There may be reasons, of course, why an employer would deliberately decide to spend so much. The case might have implications for the business as a whole. Deliveroo and Uber are in the process of spending (i would imagine) quite a lot of money defending a number of modest claims for holiday pay and the minimum wage. Pimlico Plumbers is taking a disability discrimination claim brought by a plumber to the Supreme Court on the issue of whether or not he is ‘in employment’ rather than simply arguing in the Tribunal that they haven’t discriminated against him. These cases are not about the value of the individual claims but about the legitimacy of the employer’s whole business model. Of course it makes sense to make a serious investment in fighting those claims.
A number of people on Twitter suggested to me that an employer might choose to spend much more than the value of a claim in order to defend its reputation. That’s a fair point, but I think it is sometimes overblown. Most tribunal claims don’t really have as much of an impact on an employer’s reputation as the employer often thinks. Where the case really does carry that risk, then a good media strategy might be a more cost effective way of dealing with it than throwing money at the case itself.

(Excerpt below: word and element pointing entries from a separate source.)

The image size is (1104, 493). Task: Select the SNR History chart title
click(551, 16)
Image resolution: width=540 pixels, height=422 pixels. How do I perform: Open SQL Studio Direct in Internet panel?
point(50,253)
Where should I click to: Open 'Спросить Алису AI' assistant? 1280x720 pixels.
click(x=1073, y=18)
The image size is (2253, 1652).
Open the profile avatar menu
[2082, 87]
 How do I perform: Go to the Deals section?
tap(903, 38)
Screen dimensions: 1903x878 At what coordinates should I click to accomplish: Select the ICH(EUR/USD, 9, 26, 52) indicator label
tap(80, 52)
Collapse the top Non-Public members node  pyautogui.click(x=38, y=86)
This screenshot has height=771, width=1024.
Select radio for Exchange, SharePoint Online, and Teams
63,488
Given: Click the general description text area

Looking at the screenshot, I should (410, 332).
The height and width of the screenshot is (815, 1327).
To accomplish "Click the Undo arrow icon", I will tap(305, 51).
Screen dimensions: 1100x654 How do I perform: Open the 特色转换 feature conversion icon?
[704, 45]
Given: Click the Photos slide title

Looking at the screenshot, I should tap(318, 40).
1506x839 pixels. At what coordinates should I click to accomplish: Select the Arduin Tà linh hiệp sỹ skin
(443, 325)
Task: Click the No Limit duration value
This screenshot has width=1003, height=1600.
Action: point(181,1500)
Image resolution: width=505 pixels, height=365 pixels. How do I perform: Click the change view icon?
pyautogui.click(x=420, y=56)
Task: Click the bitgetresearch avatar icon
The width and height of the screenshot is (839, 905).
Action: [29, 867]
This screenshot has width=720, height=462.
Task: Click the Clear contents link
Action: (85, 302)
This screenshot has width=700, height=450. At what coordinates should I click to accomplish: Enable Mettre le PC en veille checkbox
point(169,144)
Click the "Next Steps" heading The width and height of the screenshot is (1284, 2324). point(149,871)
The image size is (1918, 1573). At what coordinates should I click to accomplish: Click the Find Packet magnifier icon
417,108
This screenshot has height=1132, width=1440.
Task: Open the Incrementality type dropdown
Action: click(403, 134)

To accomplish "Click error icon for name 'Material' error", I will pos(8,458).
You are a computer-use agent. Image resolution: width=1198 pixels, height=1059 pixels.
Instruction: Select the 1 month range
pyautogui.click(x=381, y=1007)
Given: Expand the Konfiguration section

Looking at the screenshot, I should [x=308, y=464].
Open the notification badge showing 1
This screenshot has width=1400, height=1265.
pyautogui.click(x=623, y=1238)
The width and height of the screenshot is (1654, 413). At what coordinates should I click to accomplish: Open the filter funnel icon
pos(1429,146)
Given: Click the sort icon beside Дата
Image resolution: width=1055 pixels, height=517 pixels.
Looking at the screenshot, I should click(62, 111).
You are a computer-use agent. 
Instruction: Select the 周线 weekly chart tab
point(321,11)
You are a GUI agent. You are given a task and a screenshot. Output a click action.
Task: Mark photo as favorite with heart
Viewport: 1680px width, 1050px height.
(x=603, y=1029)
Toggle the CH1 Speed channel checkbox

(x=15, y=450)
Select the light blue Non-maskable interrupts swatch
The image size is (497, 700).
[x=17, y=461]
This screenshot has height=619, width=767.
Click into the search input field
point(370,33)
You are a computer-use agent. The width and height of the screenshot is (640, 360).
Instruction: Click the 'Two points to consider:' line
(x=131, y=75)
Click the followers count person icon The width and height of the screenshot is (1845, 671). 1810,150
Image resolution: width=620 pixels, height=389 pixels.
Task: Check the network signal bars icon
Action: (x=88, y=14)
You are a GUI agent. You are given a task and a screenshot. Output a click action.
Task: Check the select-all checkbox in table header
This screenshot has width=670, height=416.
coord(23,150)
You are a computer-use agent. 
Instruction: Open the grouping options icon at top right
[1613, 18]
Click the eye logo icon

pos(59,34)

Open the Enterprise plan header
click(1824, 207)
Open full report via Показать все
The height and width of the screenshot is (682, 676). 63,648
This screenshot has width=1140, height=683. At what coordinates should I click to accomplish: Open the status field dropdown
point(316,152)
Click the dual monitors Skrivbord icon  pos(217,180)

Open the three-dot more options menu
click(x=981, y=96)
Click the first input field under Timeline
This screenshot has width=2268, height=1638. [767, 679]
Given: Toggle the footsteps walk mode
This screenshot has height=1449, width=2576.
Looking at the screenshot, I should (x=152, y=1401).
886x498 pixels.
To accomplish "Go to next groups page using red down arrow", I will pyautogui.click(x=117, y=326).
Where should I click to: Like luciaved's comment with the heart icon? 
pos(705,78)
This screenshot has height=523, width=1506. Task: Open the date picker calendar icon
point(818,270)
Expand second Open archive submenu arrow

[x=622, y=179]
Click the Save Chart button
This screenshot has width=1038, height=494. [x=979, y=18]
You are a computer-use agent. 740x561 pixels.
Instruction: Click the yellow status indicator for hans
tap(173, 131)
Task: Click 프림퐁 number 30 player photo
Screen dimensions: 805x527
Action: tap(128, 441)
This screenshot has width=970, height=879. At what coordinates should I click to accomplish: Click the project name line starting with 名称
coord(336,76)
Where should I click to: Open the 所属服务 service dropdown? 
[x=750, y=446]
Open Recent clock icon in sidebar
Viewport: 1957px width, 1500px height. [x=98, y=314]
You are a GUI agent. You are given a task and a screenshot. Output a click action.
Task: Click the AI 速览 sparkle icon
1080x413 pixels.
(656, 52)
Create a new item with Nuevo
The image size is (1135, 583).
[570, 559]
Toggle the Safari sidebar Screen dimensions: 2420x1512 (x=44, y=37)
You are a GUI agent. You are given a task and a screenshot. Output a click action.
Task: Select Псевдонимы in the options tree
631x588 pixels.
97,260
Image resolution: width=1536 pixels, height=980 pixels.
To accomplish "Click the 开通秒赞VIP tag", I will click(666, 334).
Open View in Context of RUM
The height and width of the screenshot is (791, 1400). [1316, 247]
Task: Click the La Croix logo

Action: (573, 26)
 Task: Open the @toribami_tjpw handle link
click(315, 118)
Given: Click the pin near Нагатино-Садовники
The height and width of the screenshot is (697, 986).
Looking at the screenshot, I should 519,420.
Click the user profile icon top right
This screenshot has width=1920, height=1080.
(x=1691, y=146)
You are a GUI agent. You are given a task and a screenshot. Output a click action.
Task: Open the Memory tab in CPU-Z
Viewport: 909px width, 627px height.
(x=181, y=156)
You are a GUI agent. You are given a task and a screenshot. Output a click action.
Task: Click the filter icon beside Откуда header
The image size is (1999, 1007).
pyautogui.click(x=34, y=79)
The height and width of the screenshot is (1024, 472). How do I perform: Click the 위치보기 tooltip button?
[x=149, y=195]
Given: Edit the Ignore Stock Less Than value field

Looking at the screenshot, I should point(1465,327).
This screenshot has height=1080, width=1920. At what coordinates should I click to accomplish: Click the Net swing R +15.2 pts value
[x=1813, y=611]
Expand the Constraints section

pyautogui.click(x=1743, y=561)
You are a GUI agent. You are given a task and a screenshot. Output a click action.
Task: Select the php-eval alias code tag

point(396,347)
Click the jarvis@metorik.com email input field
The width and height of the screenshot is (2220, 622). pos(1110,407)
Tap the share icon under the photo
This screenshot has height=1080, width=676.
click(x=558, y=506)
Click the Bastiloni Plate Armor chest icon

I’d also accept that an employer sometimes needs to show that it is prepared to fight a case, rather than just agree a settlement, to send a clear message that it is not an easy touch. But again, there is no need to spend an exorbitant amount to do that. I’m not arguing that in Mark’s example the employer should have settled the case rather than spend £50,000 defending it, I’m querying whether defending the claim really needed to be so expensive.
I know that lots of practicing lawyers read this blog, so I would love to hear their views on managing Tribunal costs. Perhaps I am wrong and £50,000 is simply the going rate for defending an unfair dismissal claim these days. If you are an employer with experience of balancing legal costs against the value of claim then please share your experience in the comments section. If you are in private practice, please leave a comment and tell me how much it costs to defend an ET claim and what employers can do to keep the costs at a reasonable level. Feel free to plug your firm!
Perhaps we can get a sense of how useful an illustration Mark Littlewood’s story of a £50,000 legal bill is.